Exercise instructions:
Quote the items below verbatim, from the line with "Number of new" up to and including the line with "Networks hosting the most newly".

** begin Records for processing **

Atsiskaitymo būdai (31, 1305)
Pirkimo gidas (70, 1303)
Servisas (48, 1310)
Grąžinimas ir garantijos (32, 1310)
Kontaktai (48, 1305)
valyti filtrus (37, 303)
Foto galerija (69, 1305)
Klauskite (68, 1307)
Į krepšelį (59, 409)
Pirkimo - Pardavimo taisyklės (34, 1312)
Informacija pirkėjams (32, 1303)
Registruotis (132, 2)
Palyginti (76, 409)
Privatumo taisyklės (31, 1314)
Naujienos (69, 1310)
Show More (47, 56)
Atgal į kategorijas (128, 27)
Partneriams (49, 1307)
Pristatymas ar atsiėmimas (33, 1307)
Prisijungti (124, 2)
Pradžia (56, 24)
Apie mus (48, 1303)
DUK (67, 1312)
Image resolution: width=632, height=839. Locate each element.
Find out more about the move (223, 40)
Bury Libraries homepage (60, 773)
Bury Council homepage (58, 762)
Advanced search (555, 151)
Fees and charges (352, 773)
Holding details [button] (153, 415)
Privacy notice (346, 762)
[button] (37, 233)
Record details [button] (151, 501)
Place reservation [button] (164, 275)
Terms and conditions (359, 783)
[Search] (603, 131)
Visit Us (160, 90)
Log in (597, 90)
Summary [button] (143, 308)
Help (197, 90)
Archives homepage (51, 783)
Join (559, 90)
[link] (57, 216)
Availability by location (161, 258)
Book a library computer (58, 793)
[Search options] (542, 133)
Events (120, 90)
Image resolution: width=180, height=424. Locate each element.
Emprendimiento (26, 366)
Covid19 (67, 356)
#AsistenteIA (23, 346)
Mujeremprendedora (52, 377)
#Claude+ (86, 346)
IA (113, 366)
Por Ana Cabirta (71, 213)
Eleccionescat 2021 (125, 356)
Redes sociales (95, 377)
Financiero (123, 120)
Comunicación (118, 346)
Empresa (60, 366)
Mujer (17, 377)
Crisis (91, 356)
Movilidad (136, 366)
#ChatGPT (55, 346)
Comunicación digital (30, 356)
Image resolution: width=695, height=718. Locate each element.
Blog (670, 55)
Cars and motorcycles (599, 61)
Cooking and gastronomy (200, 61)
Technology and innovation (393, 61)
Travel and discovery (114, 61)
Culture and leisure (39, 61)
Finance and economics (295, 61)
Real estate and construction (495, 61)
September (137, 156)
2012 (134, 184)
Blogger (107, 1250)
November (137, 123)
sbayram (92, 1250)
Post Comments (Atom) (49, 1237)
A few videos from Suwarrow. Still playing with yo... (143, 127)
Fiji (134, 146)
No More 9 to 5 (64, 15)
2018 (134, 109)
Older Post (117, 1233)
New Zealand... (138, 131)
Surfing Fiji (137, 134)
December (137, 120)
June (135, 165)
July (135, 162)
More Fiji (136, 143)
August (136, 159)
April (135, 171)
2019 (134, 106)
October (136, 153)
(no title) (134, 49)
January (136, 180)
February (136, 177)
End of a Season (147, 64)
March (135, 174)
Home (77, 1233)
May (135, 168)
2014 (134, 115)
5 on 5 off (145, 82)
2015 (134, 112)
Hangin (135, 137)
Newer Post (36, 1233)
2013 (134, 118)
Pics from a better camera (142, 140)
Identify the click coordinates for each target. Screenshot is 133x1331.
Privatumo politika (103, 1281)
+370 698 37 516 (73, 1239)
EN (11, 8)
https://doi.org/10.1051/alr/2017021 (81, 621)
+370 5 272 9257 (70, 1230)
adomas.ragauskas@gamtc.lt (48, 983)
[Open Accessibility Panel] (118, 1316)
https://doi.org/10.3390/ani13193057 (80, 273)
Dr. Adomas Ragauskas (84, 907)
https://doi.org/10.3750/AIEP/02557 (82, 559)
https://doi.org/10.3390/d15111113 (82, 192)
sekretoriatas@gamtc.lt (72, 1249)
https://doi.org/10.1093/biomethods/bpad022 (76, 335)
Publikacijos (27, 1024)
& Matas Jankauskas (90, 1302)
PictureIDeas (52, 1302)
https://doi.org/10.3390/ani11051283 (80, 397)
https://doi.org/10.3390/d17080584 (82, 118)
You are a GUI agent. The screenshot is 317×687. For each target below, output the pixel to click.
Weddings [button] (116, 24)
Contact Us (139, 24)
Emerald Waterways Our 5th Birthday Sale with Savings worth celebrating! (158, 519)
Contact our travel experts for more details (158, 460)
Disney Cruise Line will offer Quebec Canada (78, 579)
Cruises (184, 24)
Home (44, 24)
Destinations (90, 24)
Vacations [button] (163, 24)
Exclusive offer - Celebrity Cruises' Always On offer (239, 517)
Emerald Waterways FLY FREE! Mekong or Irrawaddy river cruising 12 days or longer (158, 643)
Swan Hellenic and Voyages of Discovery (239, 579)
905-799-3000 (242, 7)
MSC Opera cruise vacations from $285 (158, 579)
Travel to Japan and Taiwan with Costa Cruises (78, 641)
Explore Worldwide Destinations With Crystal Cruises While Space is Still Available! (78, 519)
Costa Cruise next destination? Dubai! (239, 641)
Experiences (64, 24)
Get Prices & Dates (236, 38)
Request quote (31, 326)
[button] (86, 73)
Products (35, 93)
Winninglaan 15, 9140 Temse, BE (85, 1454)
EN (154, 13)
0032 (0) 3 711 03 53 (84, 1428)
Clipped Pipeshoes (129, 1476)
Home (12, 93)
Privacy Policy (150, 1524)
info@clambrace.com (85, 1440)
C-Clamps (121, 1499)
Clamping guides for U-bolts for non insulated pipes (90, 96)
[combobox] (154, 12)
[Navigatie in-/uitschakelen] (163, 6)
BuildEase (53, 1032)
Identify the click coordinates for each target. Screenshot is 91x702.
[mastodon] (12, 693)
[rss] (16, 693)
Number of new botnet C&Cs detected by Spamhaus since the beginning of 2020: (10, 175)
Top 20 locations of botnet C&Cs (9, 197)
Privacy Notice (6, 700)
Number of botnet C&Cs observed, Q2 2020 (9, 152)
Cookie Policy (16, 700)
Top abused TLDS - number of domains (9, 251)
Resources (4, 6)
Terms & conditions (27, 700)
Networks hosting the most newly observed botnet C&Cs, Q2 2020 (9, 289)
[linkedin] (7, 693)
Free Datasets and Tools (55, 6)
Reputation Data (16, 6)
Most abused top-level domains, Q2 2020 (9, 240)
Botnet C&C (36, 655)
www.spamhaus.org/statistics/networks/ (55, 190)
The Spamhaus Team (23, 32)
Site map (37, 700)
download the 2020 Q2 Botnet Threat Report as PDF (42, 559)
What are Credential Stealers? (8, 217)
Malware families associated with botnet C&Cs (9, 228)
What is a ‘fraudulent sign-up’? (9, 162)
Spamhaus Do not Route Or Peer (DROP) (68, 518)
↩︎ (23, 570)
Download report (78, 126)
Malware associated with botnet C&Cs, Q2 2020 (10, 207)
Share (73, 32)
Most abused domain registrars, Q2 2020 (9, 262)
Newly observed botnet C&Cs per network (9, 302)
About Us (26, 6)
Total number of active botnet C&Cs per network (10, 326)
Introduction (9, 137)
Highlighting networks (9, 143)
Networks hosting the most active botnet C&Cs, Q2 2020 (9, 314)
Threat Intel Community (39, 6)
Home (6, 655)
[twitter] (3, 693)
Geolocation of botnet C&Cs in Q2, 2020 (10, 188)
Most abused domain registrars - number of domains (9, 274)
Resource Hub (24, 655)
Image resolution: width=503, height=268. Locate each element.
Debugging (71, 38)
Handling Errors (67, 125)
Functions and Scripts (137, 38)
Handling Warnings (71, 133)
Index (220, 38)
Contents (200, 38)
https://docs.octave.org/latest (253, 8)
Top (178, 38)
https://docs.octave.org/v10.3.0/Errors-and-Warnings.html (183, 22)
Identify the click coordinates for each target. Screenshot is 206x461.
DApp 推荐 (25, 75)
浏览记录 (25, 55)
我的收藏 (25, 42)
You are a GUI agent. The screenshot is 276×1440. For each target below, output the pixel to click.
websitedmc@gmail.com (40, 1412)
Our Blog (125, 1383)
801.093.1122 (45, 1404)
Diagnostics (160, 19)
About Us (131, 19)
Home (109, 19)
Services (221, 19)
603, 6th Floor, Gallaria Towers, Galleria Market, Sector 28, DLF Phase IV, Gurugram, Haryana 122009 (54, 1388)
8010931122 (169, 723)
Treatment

** end Records for processing **

Task response:
Number of new botnet C&Cs detected by Spamhaus since the beginning of 2020: (10, 175)
Top 20 locations of botnet C&Cs (9, 197)
Privacy Notice (6, 700)
Number of botnet C&Cs observed, Q2 2020 (9, 152)
Cookie Policy (16, 700)
Top abused TLDS - number of domains (9, 251)
Resources (4, 6)
Terms & conditions (27, 700)
Networks hosting the most newly observed botnet C&Cs, Q2 2020 (9, 289)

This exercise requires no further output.